9 Seekings (Citation2008) identified three ‘distributional regimes’: a labourist regime, i.e. giving social insurance etc. to formal sector workers; a pauperist regime, i.e. targeted social assistance schemes; and agrarian regimes, i.e. agricultural services to smallholder farmers. In Africa the agrarian regime is the most common, while social assistance is on the increase. While CTs fall into the ‘pauperist’ category in Seekings’ typology, our distinction between universal and partisan logic in how distribution is carried out could in principle be applied to the other two regimes as well.

10 A universal ethos in our definition does not necessarily mean that social provision takes the form of universal programmes (as distinct from targeted programmes), but that the distributional logic is based on an intention to include as many as possible, given the resources available.

11 An extensive web of regulations applies to various aspects of civil-society organizations’ activities, which are also monitored by various regulatory authorities and mean that each organization might need to relate to various government institutions, depending on its type of activity.

12 National organizations are starred and all the others are international, which in Tanzania means that the organization is registered in more than one country.

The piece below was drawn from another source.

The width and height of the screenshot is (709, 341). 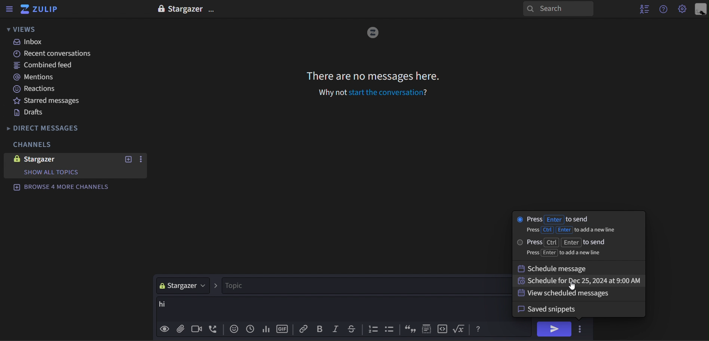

13 An example of non-state actors strengthening the state-based programme is the technical support provided in 2014–2016 by four UN agencies (the ILO, UNICEF, UNDP and UNFPA) to strengthen policy frameworks in implementing the PSSN (within TASAF), both at the national policy level and in implementation. An example of joint efforts between a non-state-CT and the state is that, based on the experience gained from the PSSN1 programme, TASAF, the Tanzania Commission for AIDS (TACAIDS) and UNICEF Tanzania, as well as other key stakeholders, worked together on a specific social protection and economic empowerment intervention targeting young people.

14 In the pilot stage a Vulnerable Family Grant (VFG) was included, but it was discontinued due to difficulties in implementation related to its embeddedness in patronage networks (according to Tran and Ghadially, Citation2021).